Dear all,
Next week we have a seminar by Marzieh Fadaee from the Institute of
Informatics at UvA. The talk will take place at 12pm on Tuesday, 20
November in SP B0.203.
The abstract and title are below. Hope to see many of you there!
If you'd like to meet with Marzieh please email her directly, she is
here in the Science Park (
M.Fa...@uva.nl).
Best,
Katia
Title: Understanding Rare Properties of the Language for Neural
Machine Translation
Abstract:
The quality of a Neural Machine Translation (NMT) system depends
substantially on the availability of sizable parallel corpora. For
low-resource language pairs or rare properties of the language in
general this is usually not the case, and this results in poor
translation quality.
In this talk I look into these rare properties, namely translation of
infrequent words, idiomatic expressions, and words that are difficult
to predict, and present different data modification and data
augmentation approaches to address these challenges.

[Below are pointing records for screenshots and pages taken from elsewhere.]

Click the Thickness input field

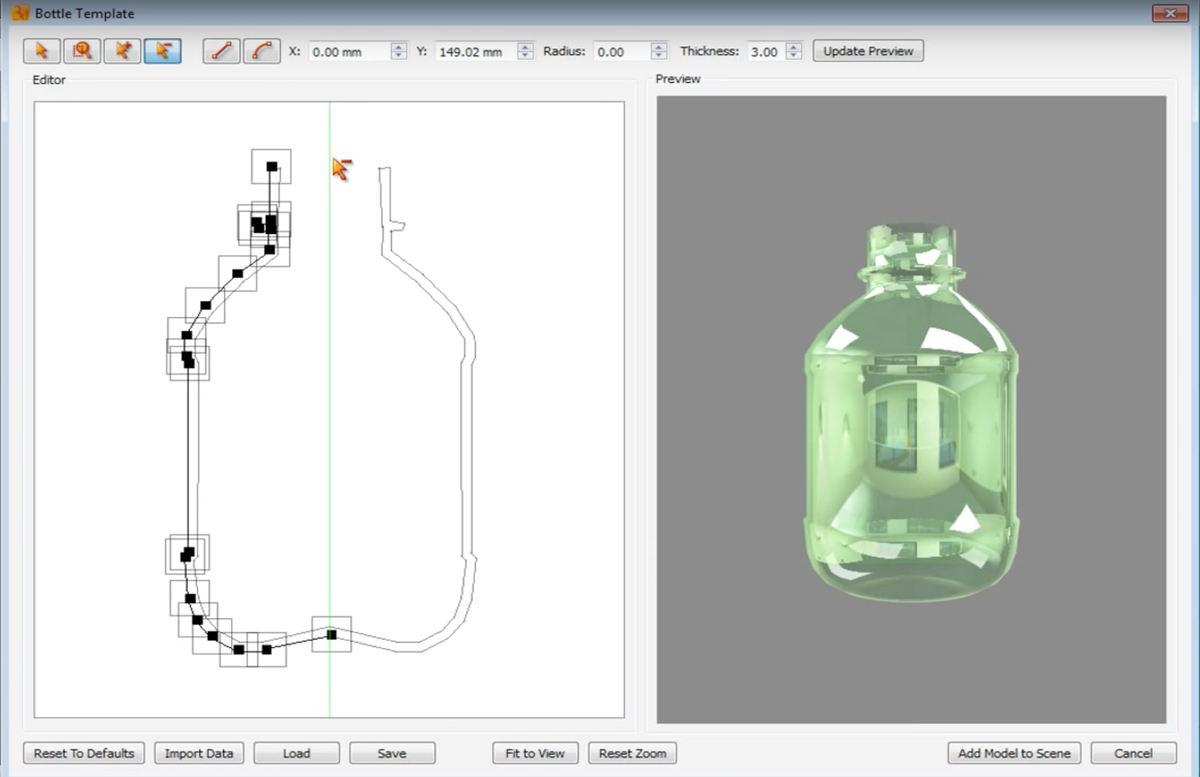(x=765, y=52)
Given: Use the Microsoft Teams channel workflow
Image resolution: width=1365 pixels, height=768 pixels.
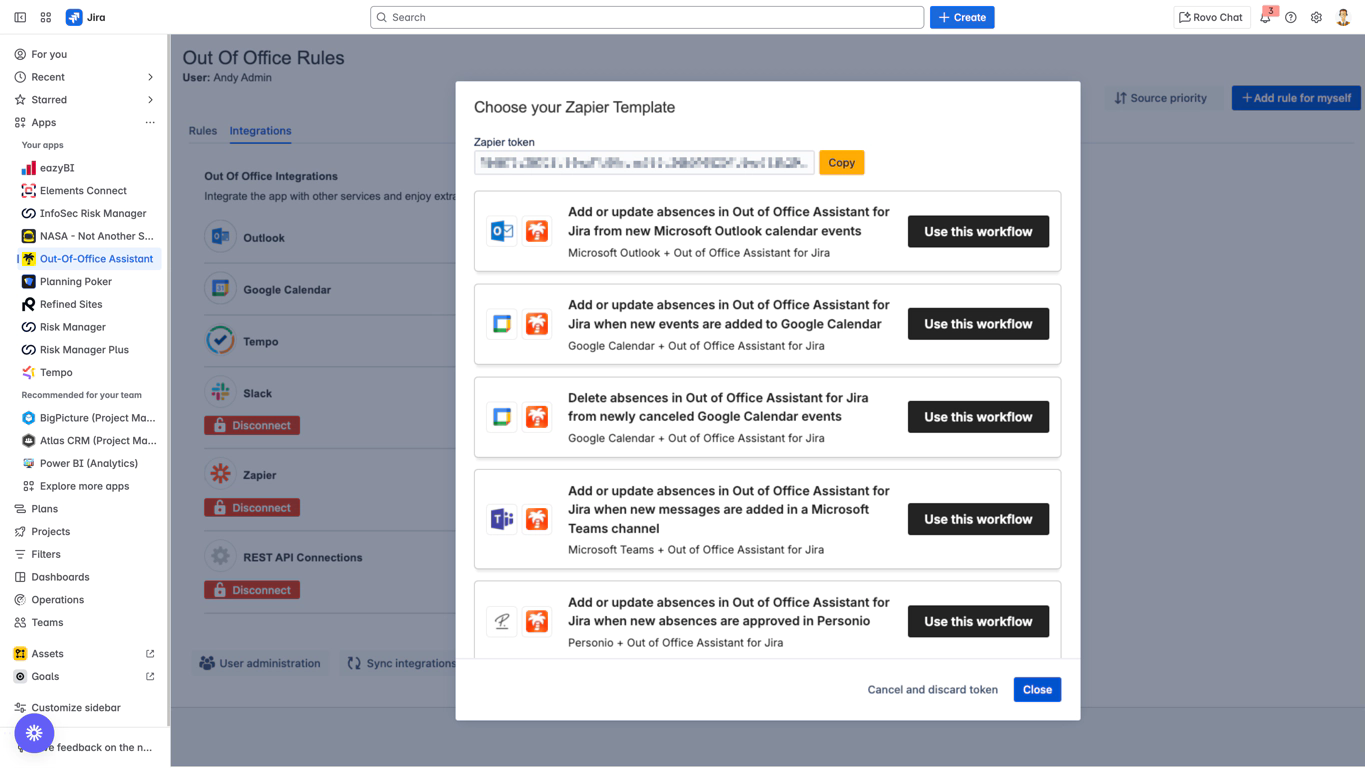Looking at the screenshot, I should (x=977, y=519).
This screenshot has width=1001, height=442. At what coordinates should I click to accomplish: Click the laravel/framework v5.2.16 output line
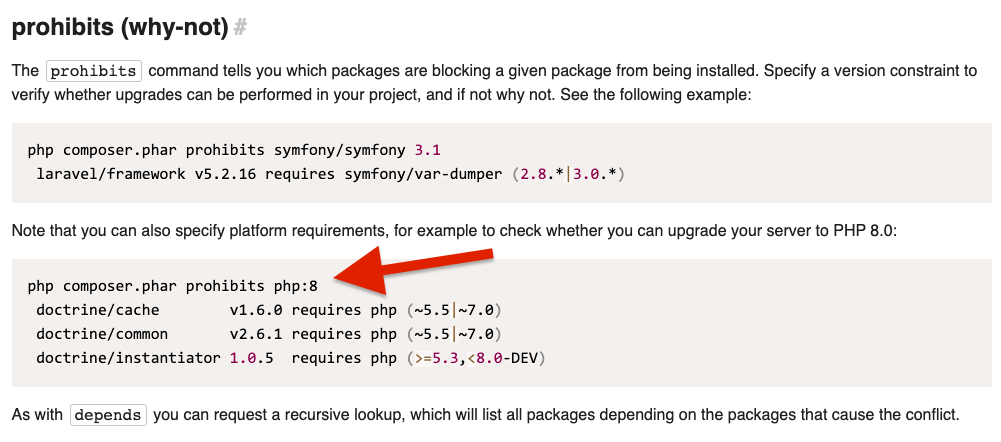coord(330,174)
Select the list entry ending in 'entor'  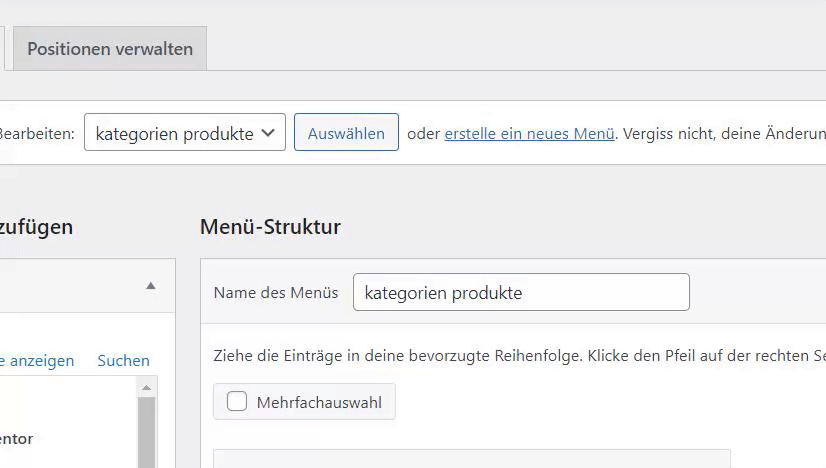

We propose a novel data augmentation approach that targets
low-frequency words by generating new sentence pairs containing rare
words in new, synthetically created contexts. We also introduce
several variations of sampling strategies for back-translation,
targeting difficult-to-predict words using prediction losses.
Relevant publications:
Marzieh Fadaee, Christof Monz. Back-Translation Sampling by Targeting
Difficult Words in Neural Machine Translation. EMNLP 2018.
Marzieh Fadaee, Arianna Bisazza, Christof Monz. Examining the Tip of
the Iceberg: A Data Set for Idiom Translation. LREC 2018.
Marzieh Fadaee, Arianna Bisazza, Christof Monz. Data Augmentation for
Low-Resource Neural Machine Translation. ACL 2017.